Decided April 4th, 1929.
Appeals from the Court of Common Pleas of Baltimore City (DUKE BOND, J.).
Three separate actions, one by Frank Feuster, one by Frank M. Feuster, and one by William G. Scherbel, against Joseph H. Redshaw and Joseph Whitely. From an order in each case sustaining a motion by defendant Redshaw to quash the summons, each plaintiff appeals. Affirmed.
The causes were argued before BOND, C.J., PATTISON, URNER, ADKINS, OFFUTT, and PARKE, JJ.
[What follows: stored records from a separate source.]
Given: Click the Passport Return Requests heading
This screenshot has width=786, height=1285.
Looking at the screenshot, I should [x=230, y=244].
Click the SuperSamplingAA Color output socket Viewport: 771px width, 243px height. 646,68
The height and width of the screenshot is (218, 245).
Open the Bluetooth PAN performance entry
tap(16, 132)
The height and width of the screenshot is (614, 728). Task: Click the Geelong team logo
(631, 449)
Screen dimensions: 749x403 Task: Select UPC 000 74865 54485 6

Joseph Fax, for the appellants.
James U. Dennis, for the appellee.
On September 6th, 1928, three actions at law for damages growing out of alleged negligence in the operation of two automobiles were begun in the Court of Common Pleas of Baltimore City against Joseph H. Redshaw and Joseph Whitely, the automobile owners. The first suit was by the infant, Frank Feuster, for personal injuries sustained; the second was by the father of the infant for expenses and loss of services growing out of the injuries suffered by the son; and the third was by William G. Scherbel for damages because of injuries sustained by himself and to his automobile. In every one of these three cases the nisi prius court quashed the summons issued for Redshaw, and struck out the return of the sheriff that Redshaw had been summoned. An appeal was taken in every case. As the point involved is the same in every action, and was decided on the same relevant facts, the parties commendably agreed upon what should go in the record, and that the decision of this court shall apply to all the cases.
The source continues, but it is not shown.